Les agissements de l’ancien PDG de Renesola menacent encore le groupe telle une épée de Damoclès. L’ancien président de la société (jusqu’en 2019) et actuel actionnaire principal, Xianshou Li, a été à plusieurs reprises condamné entre 2019 et 2020 par la justice chinoise au paiement, au total, de 1,376 milliard de RMB d’amende, soit environ 174 millions d’euros – ces sommes incluent des emprunts à rembourser à la banque Industrial and Commercial Bank of China (ICBC).

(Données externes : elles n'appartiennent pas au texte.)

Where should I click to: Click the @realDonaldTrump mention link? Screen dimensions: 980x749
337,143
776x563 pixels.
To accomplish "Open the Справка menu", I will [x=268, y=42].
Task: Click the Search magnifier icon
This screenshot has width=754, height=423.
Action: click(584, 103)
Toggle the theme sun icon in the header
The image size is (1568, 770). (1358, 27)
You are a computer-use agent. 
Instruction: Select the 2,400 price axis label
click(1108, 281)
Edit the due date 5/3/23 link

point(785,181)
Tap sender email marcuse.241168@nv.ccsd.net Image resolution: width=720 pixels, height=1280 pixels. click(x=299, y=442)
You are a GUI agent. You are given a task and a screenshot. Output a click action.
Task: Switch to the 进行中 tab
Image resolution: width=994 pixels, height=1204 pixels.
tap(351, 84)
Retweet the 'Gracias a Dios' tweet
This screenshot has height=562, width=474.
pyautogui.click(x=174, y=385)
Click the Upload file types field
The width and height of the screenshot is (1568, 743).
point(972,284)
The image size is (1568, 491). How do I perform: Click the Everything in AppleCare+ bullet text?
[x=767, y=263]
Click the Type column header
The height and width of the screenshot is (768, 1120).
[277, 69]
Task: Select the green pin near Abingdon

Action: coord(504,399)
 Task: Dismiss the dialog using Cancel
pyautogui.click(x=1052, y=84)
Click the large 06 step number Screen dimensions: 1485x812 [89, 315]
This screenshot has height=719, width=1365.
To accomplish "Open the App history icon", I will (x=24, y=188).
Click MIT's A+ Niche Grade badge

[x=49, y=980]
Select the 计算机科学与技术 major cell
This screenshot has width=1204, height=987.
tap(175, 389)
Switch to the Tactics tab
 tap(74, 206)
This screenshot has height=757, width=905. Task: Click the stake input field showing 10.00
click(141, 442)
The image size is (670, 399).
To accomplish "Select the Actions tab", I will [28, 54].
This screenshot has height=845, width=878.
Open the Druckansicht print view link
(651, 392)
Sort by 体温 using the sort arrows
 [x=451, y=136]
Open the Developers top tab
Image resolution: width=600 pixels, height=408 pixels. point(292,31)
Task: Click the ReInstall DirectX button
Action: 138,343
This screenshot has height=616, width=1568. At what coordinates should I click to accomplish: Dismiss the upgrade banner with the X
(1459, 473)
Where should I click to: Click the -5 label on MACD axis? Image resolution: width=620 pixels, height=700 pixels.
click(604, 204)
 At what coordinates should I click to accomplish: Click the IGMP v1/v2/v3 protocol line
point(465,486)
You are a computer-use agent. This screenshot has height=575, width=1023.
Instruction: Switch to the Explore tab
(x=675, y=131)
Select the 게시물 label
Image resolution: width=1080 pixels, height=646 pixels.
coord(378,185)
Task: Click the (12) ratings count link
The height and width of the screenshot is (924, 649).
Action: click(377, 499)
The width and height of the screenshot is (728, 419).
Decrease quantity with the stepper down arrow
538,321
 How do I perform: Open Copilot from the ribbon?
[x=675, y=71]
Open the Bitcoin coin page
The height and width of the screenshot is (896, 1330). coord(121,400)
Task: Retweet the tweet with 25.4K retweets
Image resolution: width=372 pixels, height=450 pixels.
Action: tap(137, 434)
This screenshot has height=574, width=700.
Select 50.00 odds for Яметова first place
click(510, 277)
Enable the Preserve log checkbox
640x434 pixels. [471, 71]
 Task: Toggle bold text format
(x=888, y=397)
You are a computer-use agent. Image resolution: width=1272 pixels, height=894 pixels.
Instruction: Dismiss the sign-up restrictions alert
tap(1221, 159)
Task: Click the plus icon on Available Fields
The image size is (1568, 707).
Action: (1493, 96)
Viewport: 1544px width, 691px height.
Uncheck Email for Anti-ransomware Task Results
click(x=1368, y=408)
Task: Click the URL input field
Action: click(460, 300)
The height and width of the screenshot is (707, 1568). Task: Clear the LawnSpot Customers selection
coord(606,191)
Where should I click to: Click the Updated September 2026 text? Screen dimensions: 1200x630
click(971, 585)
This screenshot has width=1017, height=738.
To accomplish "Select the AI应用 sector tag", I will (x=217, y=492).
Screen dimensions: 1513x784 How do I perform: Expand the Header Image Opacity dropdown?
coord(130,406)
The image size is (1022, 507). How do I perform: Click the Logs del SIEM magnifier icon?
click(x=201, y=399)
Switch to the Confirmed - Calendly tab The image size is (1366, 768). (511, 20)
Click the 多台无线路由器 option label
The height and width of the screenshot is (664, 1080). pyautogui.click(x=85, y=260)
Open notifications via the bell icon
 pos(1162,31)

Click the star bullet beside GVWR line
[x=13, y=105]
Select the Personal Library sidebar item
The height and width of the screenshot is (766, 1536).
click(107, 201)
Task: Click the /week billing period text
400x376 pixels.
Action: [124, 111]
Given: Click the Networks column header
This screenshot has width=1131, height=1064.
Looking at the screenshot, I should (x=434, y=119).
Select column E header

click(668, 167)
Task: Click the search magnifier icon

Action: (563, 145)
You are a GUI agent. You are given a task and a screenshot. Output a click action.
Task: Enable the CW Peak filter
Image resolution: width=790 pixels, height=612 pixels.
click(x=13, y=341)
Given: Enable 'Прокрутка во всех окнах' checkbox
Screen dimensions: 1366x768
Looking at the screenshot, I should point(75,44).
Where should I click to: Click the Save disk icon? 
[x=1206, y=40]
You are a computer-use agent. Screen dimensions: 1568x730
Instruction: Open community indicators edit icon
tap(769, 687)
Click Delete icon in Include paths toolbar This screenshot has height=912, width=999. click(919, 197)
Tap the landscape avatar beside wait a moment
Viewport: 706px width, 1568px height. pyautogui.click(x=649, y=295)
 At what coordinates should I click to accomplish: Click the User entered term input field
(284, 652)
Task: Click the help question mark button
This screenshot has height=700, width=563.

Tours de passe-passe comptables

La trésorerie du groupe Renesola semble avoir servi à faire prospérer son ancien PDG et actuel actionnaire majoritaire, par des procédés peu habituels. M. Li a en effet le don de transformer des dettes sociales et condamnations judiciaires en monnaie sonnante et trébuchante. (M. Li démissionne en tant que PDG le 8 juillet 2019, il est alors remplacé le 4 décembre 2019 par M. Yumin Liu)

En septembre 2017, Renesola Group Limited, qui a emprunté l’équivalent de 461 millions de dollars à la banque chinoise ICBC, décide qu’elle ne remboursera pas cette dette. Juste avant d’être condamné en Chine pour ce défaut de remboursement, M. Li détachera de Renesola les usines déficitaires et la dette du groupe qu’il ne parvient à rembourser, pour devenir personnellement propriétaire de ce passif. Ces usines seront ensuite mises en banqueroute par décision judiciaire. En échange de ce désendettement providentiel, le groupe Renesola offrira à M. Xianshou Li, à titre gracieux, 180 millions d’actions ordinaires (18 millions ADS) fraîchement émises pour une valeur approximative de 42,5 millions de dollars. Monsieur Li deviendra ainsi actionnaire majoritaire à la hauteur de 60,3 % (source comptes Renesola de 2017). Des fonds placés dans une holding basée à Singapour (Renesola Singapore Pte Limited), empêchant ainsi toute tentative de saisie de ses actifs par la justice chinoise. Entre décembre 2021 et janvier 2023, Renesola lui rachètera lesdites actions pour un montant total de 75 millions de dollars. Une opération pour le moins trouble qui permettra à Li de transformer le passif du groupe en profits personnels.

Si l’Etat chinois venait à contester la légitimité d’une telle opération, quelles en seraient les conséquences pour les partenariats du groupe et les aides européennes ? Ce risque n’a manifestement pas été pris en compte par l’UE.

Pour l’heure, qu’advient-il des 24 millions d’euros injectés par Eiffel entre 2019 et 2020 dans la première joint-venture pour le développement de centrales photovoltaïques en Pologne et en Hongrie ? Qu’advient-il également des montants (inconnus à ce jour) alloués à la seconde joint-venture pour le développement d’autres projets photovoltaïques, cette fois-ci en France et en Espagne ? Impossible de le savoir, car Eiffel ne communique pas sur l’atteinte de ses objectifs et ne respecte pas l’obligation légale de publication de ses comptes.

Contacté par S&D Magazine et l’auteur de cette investigation, le groupe Eiffel n’a pas souhaité commenter à ce jour les informations contenues dans cet article.